Augustin dit s’adresser à Dieu, mais écrit aussi pour donner leçon au monde. Auteur ainsi, il ouvre son livre en peignant l’enfance, avant la vie responsable de l’homme. Soucieux de l’équilibre de son ouvrage, il en lance initialement les principaux thèmes et se refuse à compter son premier âge comme partie de la vie qu’il a passée en ce monde, puisqu’il n’en conserve ni souvenir, ni connaissance1, et le ramène au mystère divin que poursuivra le reste de l’ouvrage. Le temps où il n’existait pas par la pensée, il le compte dans ses obligations envers Dieu, non sans en rendre grâce. Plus étonnant, lui qui fera de la mémoire le fondement de l’esprit 24humain, puisqu’il n’a point souvenir de cet âge des balbutiements, il les repousse dans les ténèbres de son esprit, jusqu’au temps de la gestation même : « Puisque, écrit-il, pour ce qui regarde ma propre connaissance et mon souvenir, il ne m’en reste non plus d’idée que de celui que j’ai passé dans les entrailles de ma mère, et qu’ils sont tous deux ensevelis pour moi dans l’obscurité des mêmes ténèbres2 ». Sans cette mémoire autour de laquelle il découvre toutes les facultés de l’esprit, l’enfant n’a point d’existence. De la vie seulement. Mais dans un monde que nous ignorons, qui est sans doute celui de ce Dieu qu’il ne saurait remercier d’une existence qui ne lui appartient pas encore. Par suite Augustin confond ce temps avec celui de la gestation, tout aussi peu consciente. Ouvrait-il ainsi la voie à son émule de la Renaissance qui prétendra à onze mois de gestation ? Vérité, faut-il dire, erreur d’origine familiale, ou imitation d’un auteur par l’autre ? Il reste qu’en effet, ce refus de la vie de l’esprit à l’enfant nouveau-né ou à naître, le place dans la volonté de Dieu, et par suite, avant son existence même, lui impose le lien avec le divin, comme un besoin irrésistible. Dans la pensée de Montaigne, comme dans celle d’Augustin, l’aspiration à l’éternel s’inscrit dans la condition humaine.

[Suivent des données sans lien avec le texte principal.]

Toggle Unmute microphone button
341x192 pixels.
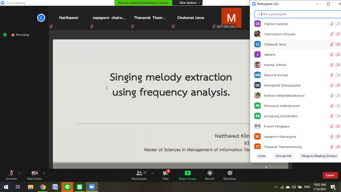(11, 173)
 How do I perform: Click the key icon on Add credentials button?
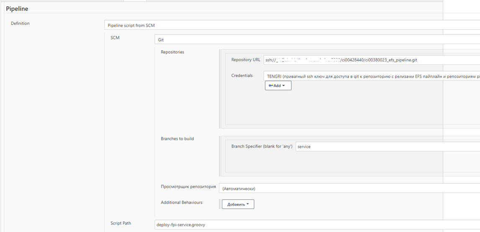270,86
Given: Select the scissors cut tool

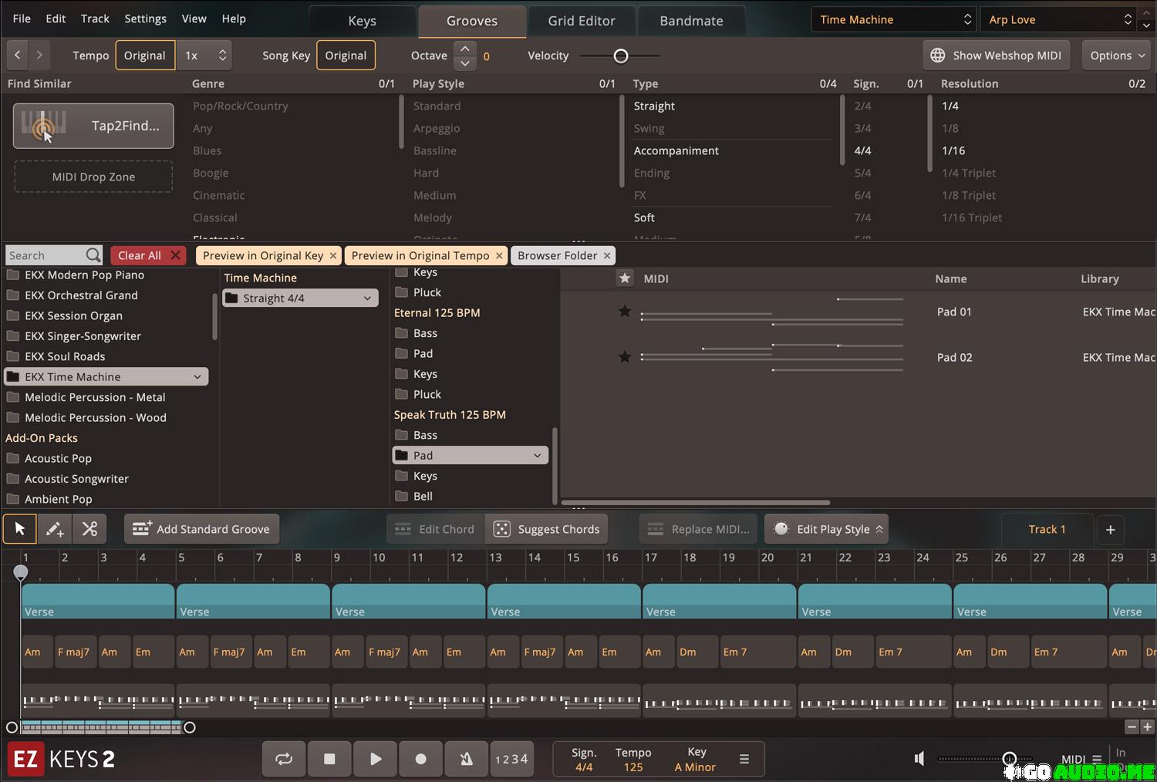Looking at the screenshot, I should click(89, 529).
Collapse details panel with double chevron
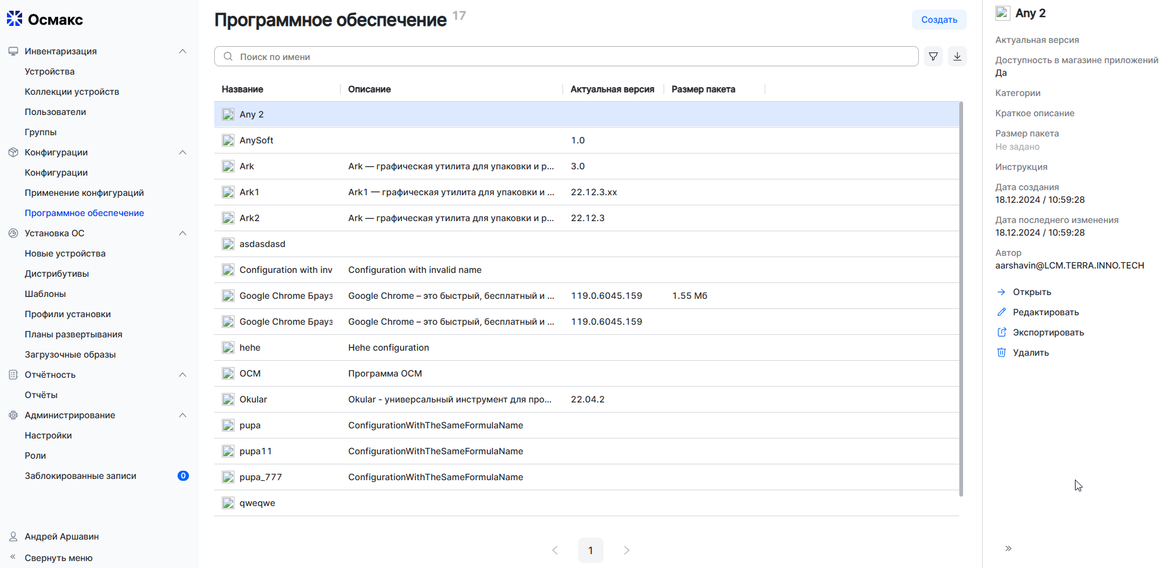 pos(1009,548)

Que Montaigne se soit d’abord intéressé aux pages des Confessions qui, plus clairement, comportaient pour lui, et pour ses contemporains, un intérêt d’actualité, s’impose aussitôt à nous. Négligeant les premiers balbutiements de l’auteur, l’ouvrage s’attache à la faute de l’adolescent : le vol des mauvaises poires. Il en avait de meilleures chez lui. Cependant il n’en est pas resté sur l’arbre, pour la plus grande déconvenue des propriétaires, faut-il croire. Cela nous vaut une longue analyse de tous les vices humains dans laquelle chacun se caractérise par un manque, ou parfois seulement par le danger qu’entraîne ce manque. Ainsi, finissant la liste, la tristesse devait, plus que tout autre, toucher le lecteur : « La tristesse se dessèche dans le regret des choses qu’elle a perdues et que le cœur avait aimées avec passion, parce qu’elle voulait qu’on ne lui ôtât rien de tout ce qu’elle possède, comme il est impossible de vous ôter rien de ce que vous possédez3 ». Plus nettement la colère donnait ses raisons : « La colère veut se venger avec une souveraine justice4 ». 25Comme dans tous les vices, dans le désir de vengeance résidait une rivalité avec Dieu. L’acte fautif se doublait encore ainsi du désir du divin, dans la vaine poursuite d’un infini refusé, et la dépossession d’un état de perfection perdu.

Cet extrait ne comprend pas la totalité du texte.